**Extracted data:**
##########
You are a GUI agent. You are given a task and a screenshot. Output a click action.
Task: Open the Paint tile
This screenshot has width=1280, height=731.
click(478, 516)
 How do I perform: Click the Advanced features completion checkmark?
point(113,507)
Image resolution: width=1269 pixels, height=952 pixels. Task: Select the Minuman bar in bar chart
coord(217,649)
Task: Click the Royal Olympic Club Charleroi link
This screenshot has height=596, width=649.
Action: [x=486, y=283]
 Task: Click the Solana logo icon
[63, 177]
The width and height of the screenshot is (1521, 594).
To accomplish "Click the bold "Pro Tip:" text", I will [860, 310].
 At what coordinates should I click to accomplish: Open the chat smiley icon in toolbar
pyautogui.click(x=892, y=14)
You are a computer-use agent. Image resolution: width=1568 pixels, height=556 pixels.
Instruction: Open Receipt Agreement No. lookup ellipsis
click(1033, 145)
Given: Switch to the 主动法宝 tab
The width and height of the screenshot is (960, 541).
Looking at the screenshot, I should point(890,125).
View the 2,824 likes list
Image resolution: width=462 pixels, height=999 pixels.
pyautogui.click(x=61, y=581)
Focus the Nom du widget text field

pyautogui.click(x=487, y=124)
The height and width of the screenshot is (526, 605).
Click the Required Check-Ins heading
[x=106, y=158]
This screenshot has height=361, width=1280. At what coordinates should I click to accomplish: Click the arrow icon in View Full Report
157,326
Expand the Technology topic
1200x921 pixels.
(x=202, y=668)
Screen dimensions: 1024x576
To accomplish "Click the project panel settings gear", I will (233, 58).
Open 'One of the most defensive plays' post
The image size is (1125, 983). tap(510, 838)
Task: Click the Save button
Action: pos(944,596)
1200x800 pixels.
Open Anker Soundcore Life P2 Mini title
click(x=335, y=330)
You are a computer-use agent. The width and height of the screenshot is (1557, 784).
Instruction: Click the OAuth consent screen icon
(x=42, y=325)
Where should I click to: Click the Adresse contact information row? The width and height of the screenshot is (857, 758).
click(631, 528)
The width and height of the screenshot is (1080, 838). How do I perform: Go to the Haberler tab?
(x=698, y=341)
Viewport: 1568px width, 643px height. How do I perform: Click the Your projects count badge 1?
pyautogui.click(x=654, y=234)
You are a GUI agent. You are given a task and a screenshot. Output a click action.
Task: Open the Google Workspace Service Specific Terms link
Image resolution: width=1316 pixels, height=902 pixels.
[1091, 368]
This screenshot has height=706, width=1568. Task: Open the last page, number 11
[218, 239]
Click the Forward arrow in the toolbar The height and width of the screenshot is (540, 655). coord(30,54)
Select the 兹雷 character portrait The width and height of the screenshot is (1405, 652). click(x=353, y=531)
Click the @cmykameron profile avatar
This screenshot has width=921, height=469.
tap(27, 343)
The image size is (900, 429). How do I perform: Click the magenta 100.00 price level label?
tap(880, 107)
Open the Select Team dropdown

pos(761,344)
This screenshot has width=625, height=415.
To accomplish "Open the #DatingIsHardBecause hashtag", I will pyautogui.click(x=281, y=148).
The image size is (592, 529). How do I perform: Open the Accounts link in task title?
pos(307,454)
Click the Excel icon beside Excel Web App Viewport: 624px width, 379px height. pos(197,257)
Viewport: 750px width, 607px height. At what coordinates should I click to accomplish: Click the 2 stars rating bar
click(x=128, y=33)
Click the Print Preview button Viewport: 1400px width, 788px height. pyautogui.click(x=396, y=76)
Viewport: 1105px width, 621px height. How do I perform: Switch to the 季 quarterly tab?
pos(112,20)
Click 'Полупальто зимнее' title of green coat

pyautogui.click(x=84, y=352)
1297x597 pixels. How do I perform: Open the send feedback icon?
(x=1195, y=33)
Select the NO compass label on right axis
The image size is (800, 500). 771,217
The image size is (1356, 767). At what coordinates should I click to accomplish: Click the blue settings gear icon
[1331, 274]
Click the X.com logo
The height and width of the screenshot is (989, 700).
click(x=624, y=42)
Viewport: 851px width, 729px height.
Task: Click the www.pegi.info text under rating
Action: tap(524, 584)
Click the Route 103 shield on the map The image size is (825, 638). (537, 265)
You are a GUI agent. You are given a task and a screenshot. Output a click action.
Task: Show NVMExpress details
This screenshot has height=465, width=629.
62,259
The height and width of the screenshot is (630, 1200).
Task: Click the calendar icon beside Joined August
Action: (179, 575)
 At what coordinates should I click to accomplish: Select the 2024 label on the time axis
##########
**Work item:**
Every entry, from the first line to the last, should be retyped exactly.

**Result for this task:**
You are a GUI agent. You are given a task and a screenshot. Output a click action.
Task: Open the Paint tile
This screenshot has width=1280, height=731.
click(478, 516)
 How do I perform: Click the Advanced features completion checkmark?
point(113,507)
Image resolution: width=1269 pixels, height=952 pixels. Task: Select the Minuman bar in bar chart
coord(217,649)
Task: Click the Royal Olympic Club Charleroi link
This screenshot has height=596, width=649.
Action: [x=486, y=283]
 Task: Click the Solana logo icon
[63, 177]
The width and height of the screenshot is (1521, 594).
To accomplish "Click the bold "Pro Tip:" text", I will [860, 310].
 At what coordinates should I click to accomplish: Open the chat smiley icon in toolbar
pyautogui.click(x=892, y=14)
You are a computer-use agent. Image resolution: width=1568 pixels, height=556 pixels.
Instruction: Open Receipt Agreement No. lookup ellipsis
click(1033, 145)
Given: Switch to the 主动法宝 tab
The width and height of the screenshot is (960, 541).
Looking at the screenshot, I should point(890,125).
View the 2,824 likes list
Image resolution: width=462 pixels, height=999 pixels.
pyautogui.click(x=61, y=581)
Focus the Nom du widget text field

pyautogui.click(x=487, y=124)
The height and width of the screenshot is (526, 605).
Click the Required Check-Ins heading
[x=106, y=158]
This screenshot has height=361, width=1280. At what coordinates should I click to accomplish: Click the arrow icon in View Full Report
157,326
Expand the Technology topic
1200x921 pixels.
(x=202, y=668)
Screen dimensions: 1024x576
To accomplish "Click the project panel settings gear", I will (233, 58).
Open 'One of the most defensive plays' post
The image size is (1125, 983). tap(510, 838)
Task: Click the Save button
Action: pos(944,596)
1200x800 pixels.
Open Anker Soundcore Life P2 Mini title
click(x=335, y=330)
You are a computer-use agent. The width and height of the screenshot is (1557, 784).
Instruction: Click the OAuth consent screen icon
(x=42, y=325)
Where should I click to: Click the Adresse contact information row? The width and height of the screenshot is (857, 758).
click(631, 528)
The width and height of the screenshot is (1080, 838). How do I perform: Go to the Haberler tab?
(x=698, y=341)
Viewport: 1568px width, 643px height. How do I perform: Click the Your projects count badge 1?
pyautogui.click(x=654, y=234)
You are a GUI agent. You are given a task and a screenshot. Output a click action.
Task: Open the Google Workspace Service Specific Terms link
Image resolution: width=1316 pixels, height=902 pixels.
[1091, 368]
This screenshot has height=706, width=1568. Task: Open the last page, number 11
[218, 239]
Click the Forward arrow in the toolbar The height and width of the screenshot is (540, 655). coord(30,54)
Select the 兹雷 character portrait The width and height of the screenshot is (1405, 652). click(x=353, y=531)
Click the @cmykameron profile avatar
This screenshot has width=921, height=469.
tap(27, 343)
The image size is (900, 429). How do I perform: Click the magenta 100.00 price level label?
tap(880, 107)
Open the Select Team dropdown

pos(761,344)
This screenshot has width=625, height=415.
To accomplish "Open the #DatingIsHardBecause hashtag", I will pyautogui.click(x=281, y=148).
The image size is (592, 529). How do I perform: Open the Accounts link in task title?
pos(307,454)
Click the Excel icon beside Excel Web App Viewport: 624px width, 379px height. pos(197,257)
Viewport: 750px width, 607px height. At what coordinates should I click to accomplish: Click the 2 stars rating bar
click(x=128, y=33)
Click the Print Preview button Viewport: 1400px width, 788px height. pyautogui.click(x=396, y=76)
Viewport: 1105px width, 621px height. How do I perform: Switch to the 季 quarterly tab?
pos(112,20)
Click 'Полупальто зимнее' title of green coat

pyautogui.click(x=84, y=352)
1297x597 pixels. How do I perform: Open the send feedback icon?
(x=1195, y=33)
Select the NO compass label on right axis
The image size is (800, 500). 771,217
The image size is (1356, 767). At what coordinates should I click to accomplish: Click the blue settings gear icon
[1331, 274]
Click the X.com logo
The height and width of the screenshot is (989, 700).
click(x=624, y=42)
Viewport: 851px width, 729px height.
Task: Click the www.pegi.info text under rating
Action: tap(524, 584)
Click the Route 103 shield on the map The image size is (825, 638). (537, 265)
You are a GUI agent. You are given a task and a screenshot. Output a click action.
Task: Show NVMExpress details
This screenshot has height=465, width=629.
62,259
The height and width of the screenshot is (630, 1200).
Task: Click the calendar icon beside Joined August
Action: (179, 575)
 At what coordinates should I click to accomplish: Select the 2024 label on the time axis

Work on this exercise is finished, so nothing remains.